First of all, I just want to say that I don't know much about general relativity. But my question concerns an example often found in textbooks about special relativity.

On to my question. I have heard several times that one can travel forward in time (earth-time) by leaving earth, traveling close to c in a spaceship and then come back. But I don't understand this. I know the textbook reasoning behind it, but I'm not satisfied by the textbook explanations.

The textbook explanations go like this:

Say we have a mirror in the ceiling of the traveling spaceship, and send a light pulse straight up from the spaceship floor, let it reflect in the mirror, and come back. We measure the time of that, and call it t.

From earth, the light appears to travels not straight up, but in a longer path since the spaceship moves relative to earth. But since c is the same for all reference frames, the time it takes will appear longer from earth. Let's call it t2. So t2 > t.

And so time moves slower in the spaceship than on earth, so when the spaceship gets back, more time has elapsed on Earth than in the spaceship.

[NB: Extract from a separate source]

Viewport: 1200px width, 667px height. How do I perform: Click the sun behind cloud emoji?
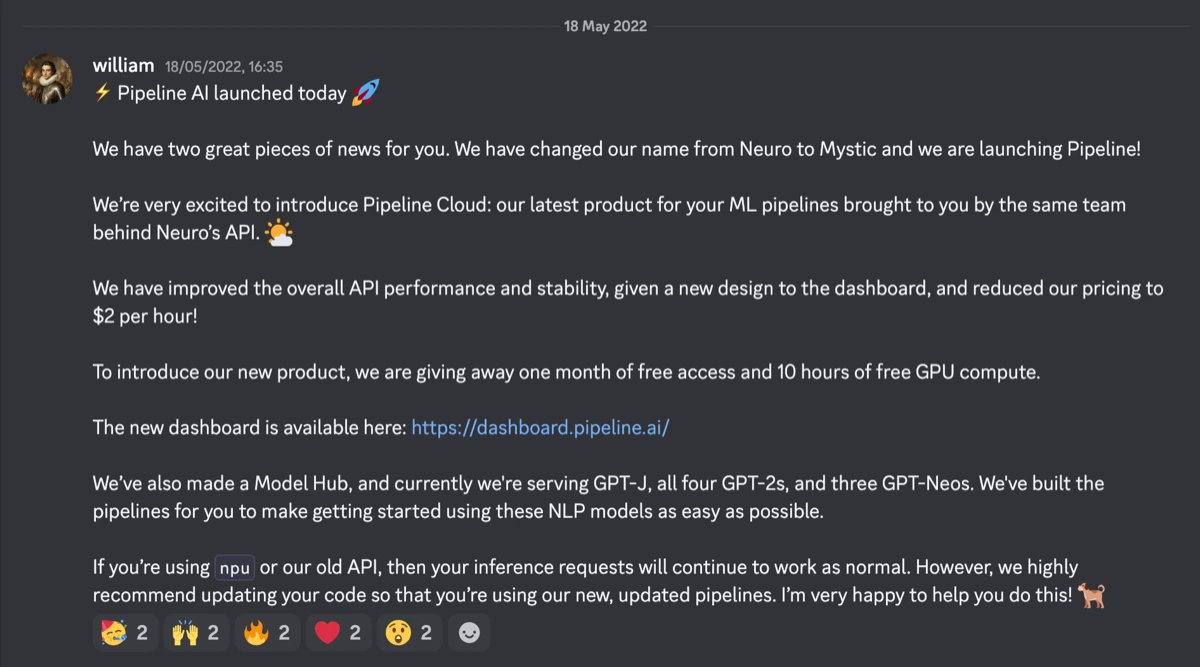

My question: What if the mirror experiment had been carried out on earth? Then the exact same reasoning could be made, and the conclusion would have been the opposite: that more time had elapsed in the spaceship than on earth. And without that particular explanation: Why would the time in one reference frame go faster than time in the other, given that the laws of physics are supposed to be the same in all inertial reference frames?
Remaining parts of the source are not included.